President Bush again accused President Saddam of aiding and protecting terrorists, including al-Qa'ida. But British officials have shown scepticism about the evidence that Colin Powell, the Sectreary of State, will present to the UN Security Council on Wednesday.
Officials in London have never believed that the Iraqi government was involved in the September 11 attacks, although they say there is evidence of some links between Iraq and al-Qa'ida.
Mr Blair's insistence on taking the UN route contrasts with the official White House view that a second resolution is "desirable, not mandatory".
Before the two leaders met at the White House – the venue was switched from the presidential retreat at Camp David because of bad weather – Dick Cheney, the Vice-President, warned that Washington was ready to go ahead regardless.

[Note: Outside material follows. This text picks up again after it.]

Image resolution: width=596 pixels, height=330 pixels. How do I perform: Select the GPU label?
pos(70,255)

"Our purpose is not to follow process but to end the terrible threat," said Mr Cheney, a leading hawk on Iraq. "Whatever action is required, we will defend the freedom and security of the American people."

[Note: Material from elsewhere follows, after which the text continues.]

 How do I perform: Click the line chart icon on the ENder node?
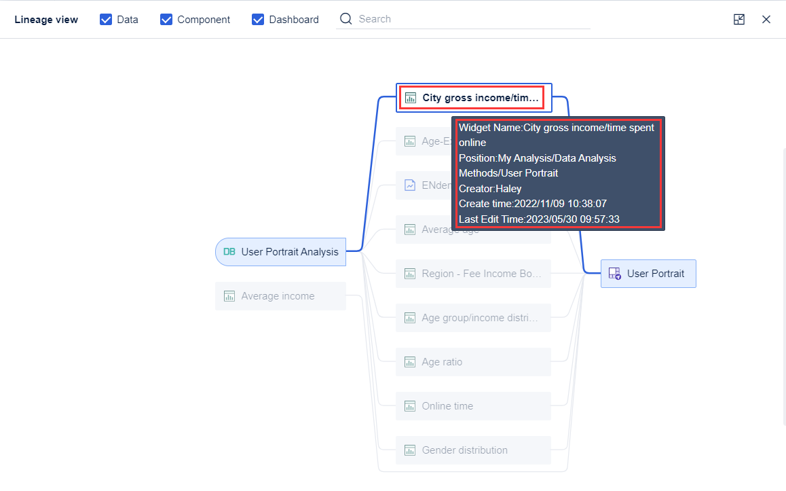(409, 185)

Mr Blair's conversation is believed to have focussed on what a second UN resolution would say. US officials have indicated Washington would only agree if it contained a specific deadline for inspectors. Washington will not tolerate the weeks of wrangling that preceded resolution 1441.
The signs are that if President Saddam has not demonstrably disarmed when the next report is filed, Mr Bush is unlikely to accept anymore inspections. The US has said all along that Iraq had to come clean voluntarily, not for the inspectors to be led on a game of hide-and-seek. "There is still an opportunity for war to be avoided, but it will not be avoided by us looking away," General Powell said yesterday.